Hannibal responded with a cracked laugh. “As all right as any man is who has slain his first man.

Will all green Neptune's ocean

Wash this blood clean from my hand?

No, this my hand will rather the multitudinous seas incarnadine,

Making the green one red. . . .”

“He would have killed you!” said Quince in considerable surprise.

“Ah, that makes it all right, then.”

“It does,” said January firmly, pulling Hannibal to his feet. In a lower voice, he added, “God knows what kind of mess it's going to make of Mrs. Fischer's plans to get her treasure back without anyone knowing. . . .” And was rewarded by his friend's sudden wan grin.

“Good God, I'd forgotten it was Molloy who knows where the money is. What do you bet she's searching his cabin even as we speak?” He tried to take a step and caught January's arm; his hand, when January felt it, was like ice, his face still gray and clammy with sweat. “Did you bet on me?”

“No!” said January, anger flaring in the aftermath of shock. “I didn't bet at all.”

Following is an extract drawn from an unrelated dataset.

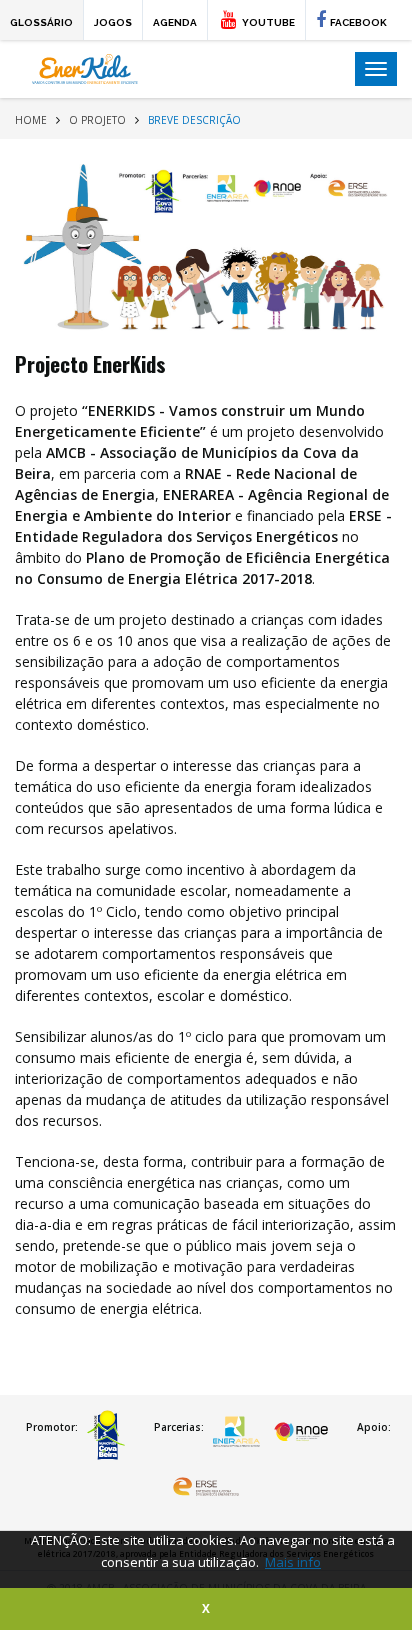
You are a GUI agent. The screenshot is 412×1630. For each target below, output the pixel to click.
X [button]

“Pity. It might have made your search for your four thousand dollars superrogatory.” Hannibal shivered violently, clearly struggling to stay on his feet. He would have been easier to carry bodily—he weighed barely more than a hundred pounds—but he shook off January's offer to do so.

Cain, in the meantime, had gone with his little gang of slaves to the woods to cut saplings for a litter for the dead man, leaving, again, Davis alone beside the corpse. January bestowed Hannibal in the skiff and went back to kneel beside the Colonel in the mud.

“It was a splendid shot for a pistol.” Davis nodded down at the handkerchief he'd laid over Molloy's head. January lifted the big square of red-blotched white linen, looked down at the gaping crimson hole just beside the left eye. “In a similar situation I don't think I'd have had the resolution to aim for the head. It's far too easy to miss, even at twenty paces. Your master is a remarkable man.”

“He is indeed,” said January, thinking of what it had cost Hannibal, to stand out there and let an experienced marksman aim at him with a loaded gun.

“To be honest—if you will forgive my saying so—I did not think he had it in him.” Davis edged aside as January examined the wound. “I have commanded men, and am something of a judge of them. Mr. Sefton is not one I would have chosen for a mission requiring desperation or resolution.”

“He fools many people,” agreed January, sitting back a little on his heels. Then he leaned forward again, and with as matter-of-fact an air as he could muster, went on to press his hands to Molloy's chest and sides beneath his blue pea-jacket, to listen to Molloy's chest, and to extract the contents of Molloy's pockets. “Had Mr. Molloy near kin?” he asked, spreading out the temperance tract and rumpled copy of the Liberator that Molloy had clearly been tearing up for cigar-spills, and laying upon them the cigar-case, match-box, stateroom key, and thirty dollars in assorted coin and Bank of Louisiana banknotes that the pockets had yielded.

“Mr. Tredgold would know,” replied Davis, wrapping the items in the tracts and folding them together carefully. “He certainly never spoke of family, though of course I was not intimate with a person such as that.”

January felt around Molloy's waist and drew out a money-belt containing another five hundred dollars, a hundred of which was in the form of gold Spanish or Portuguese dollars. These were common currency on the river, of course . . . as were banknotes from the Bank of Louisiana, which was one of the largest establishments in New Orleans and was, of course, Molloy's own Bank. There was nothing else in the belt, nor in Molloy's pockets: no nails, no unexplained keys, no letters.